How Police Were Judge, Jury and Executioner of Eric Garner and Michael Brown
July 13, 2015 | Revolution Newspaper | revcom.us
Eric Garner: “It Stops Today!”... and “I Can’t Breathe”
On July 17, 2014, police approached Eric Garner, a 43-year-old Black man, a father of six, on a sidewalk in Staten Island, New York City. The New York Times said of Eric Garner, he was someone who “played chess and checkers on stools near the curb, peeled off dollar bills for children when the ice cream truck came around and served as a kind of peacekeeper” in the neighborhood. As police accused him of selling loose (untaxed) cigarettes, Eric Garner told them to leave him alone. Sick and tired of constant harassment, Eric Garner declared: “It stops today.”
As captured on video, and seen by millions of people around the world, Daniel Pantaleo, a plainclothes cop, put him in a chokehold—supposedly banned by NYPD policy. Pantaleo pushed Garner's face into the ground while four officers piled on Garner, who repeated "I can't breathe" 11 times while lying facedown on the sidewalk. Eric Garner lost consciousness and lay on the sidewalk for seven minutes while the police poked at him, and joked around. Eric Garner was pronounced dead at the hospital approximately one hour later. The New York City Medical Examiner's Office ruled Garner's death a homicide, but the Staten Island District Attorney led a grand jury to exonerate the murderers.

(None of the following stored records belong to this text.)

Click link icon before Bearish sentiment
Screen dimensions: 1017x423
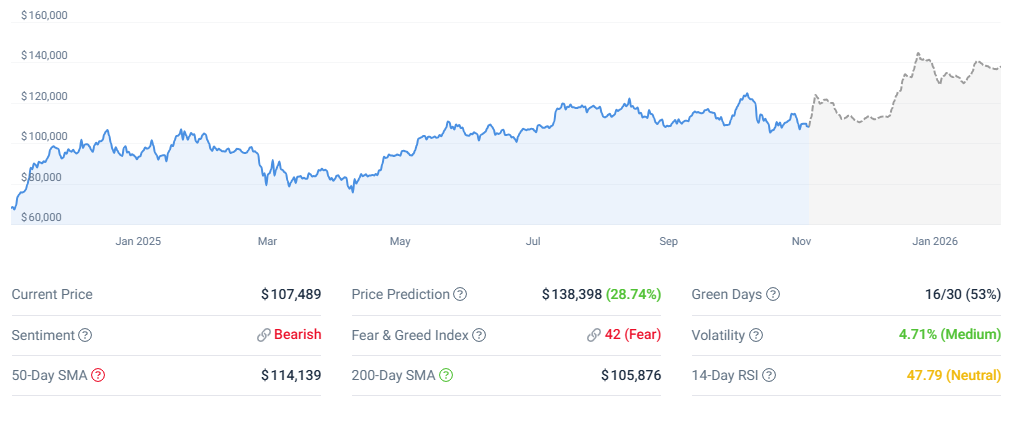(x=264, y=335)
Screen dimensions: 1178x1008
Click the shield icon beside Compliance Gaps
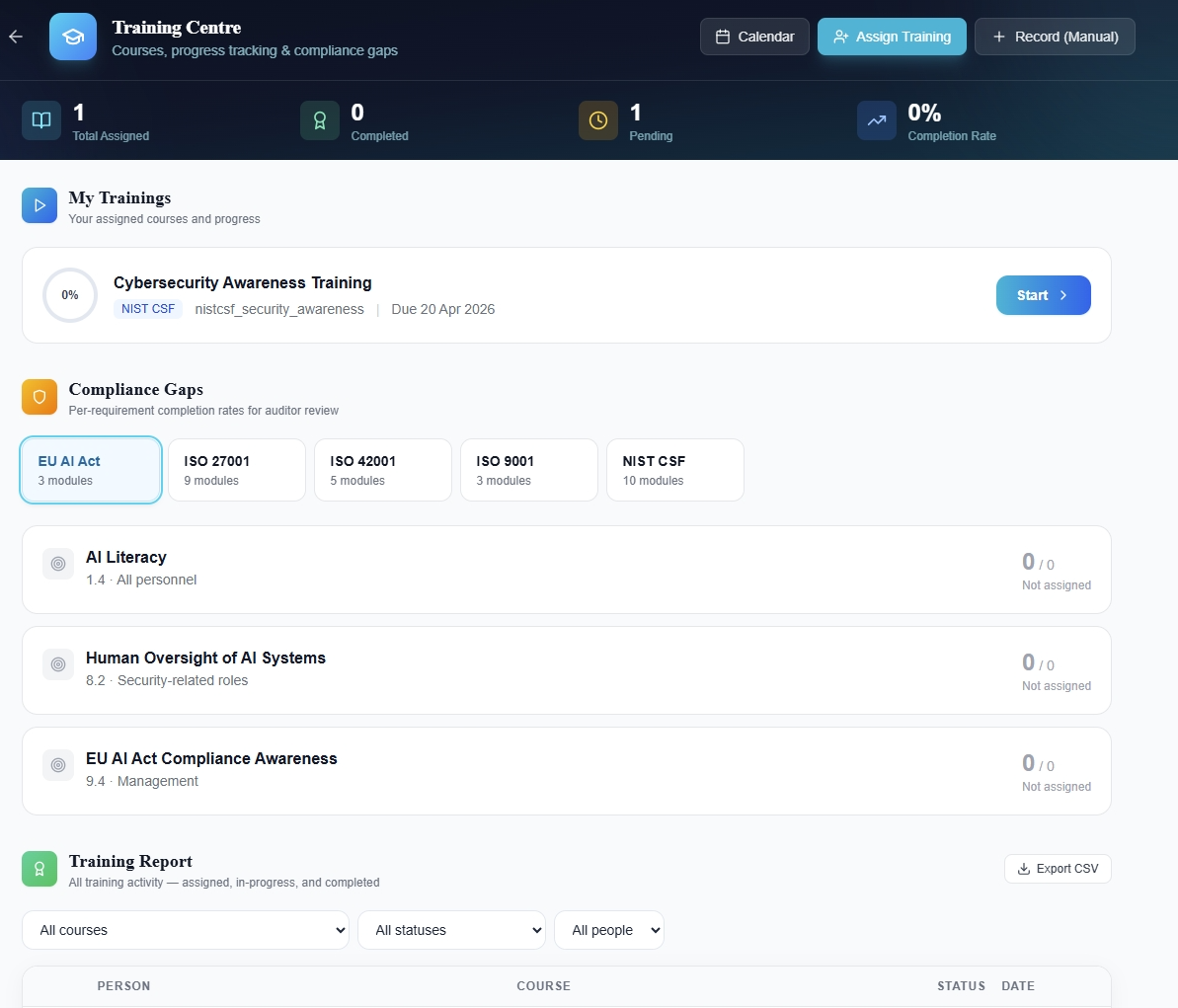pyautogui.click(x=39, y=397)
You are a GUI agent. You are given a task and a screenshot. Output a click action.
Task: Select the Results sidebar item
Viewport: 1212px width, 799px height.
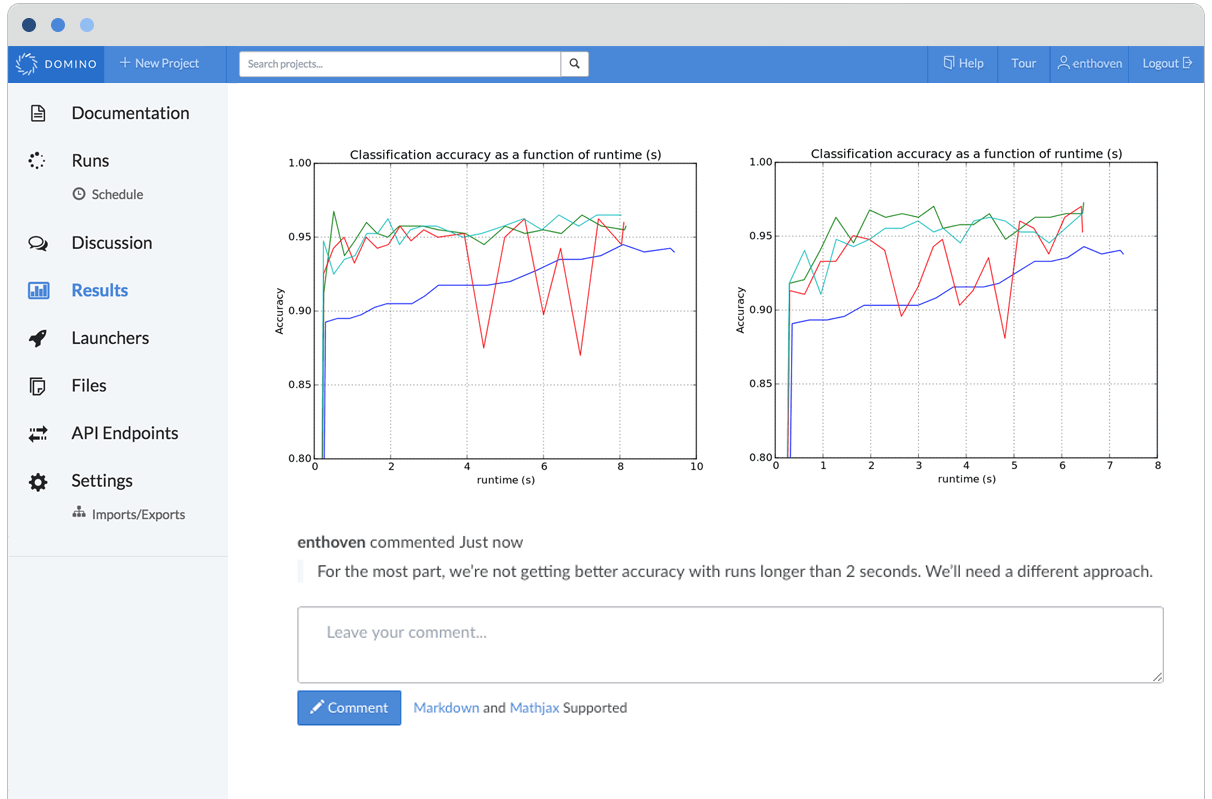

Michael Brown: Hands Up! Don’t Shoot!
On August 9, 2014, Michael Brown, an unarmed 18-year-old was walking down the street in Ferguson, Missouri, a suburb of St. Louis when he was confronted by a Ferguson cop—Darren Wilson. Dorian Johnson was walking home with Mike Brown and he told news reporters: “We wasn’t causing any harm to nobody. We had no weapons on us at all.” Wilson shot at Mike Brown, and as he fled, and then turned around with his hands up, shot at him again and again. An independent autopsy established Mike Brown was shot 6 times in the front of his body and his wounds were consist with having his hands raised.
Powerful protest and rebellion erupted in Ferguson and “Ferguson is everywhere” was taken up from the campuses to the inner cities—concentrating the epidemic of police terror and murder, and as a challenge to the world to stand up to this the way the youth of Ferguson did. More protest and rebellion broke out after there were no indictments against Wilson. In the midst of outrage and protest, the U.S. Department of IN-Justice stepped in and issued two reports: One identified and criticized some of the outrageous racist practices of the Ferguson city government and police but the other one—the sucker punch—upheld the whitewash conducted by the District Attorney and Grand Jury in Ferguson. Testimony of the killer cop was accepted as true, while testimony of eyewitnesses was categorically dismissed as unreliable. As many witnesses did in fact make clear, Mike Brown DID HAVE HIS HANDS UP, AND "HANDS UP, DON'T SHOOT!" IS INDEED ONE VERY FITTING AND POWERFUL SLOGAN AND SYMBOL FOR THE MASS RESISTANCE THAT NEEDS TO BE BUILT AGAINST THE OUTRAGE OF POLICE BRUTALITY AND MURDER, AND EVERYTHING BOUND UP WITH IT.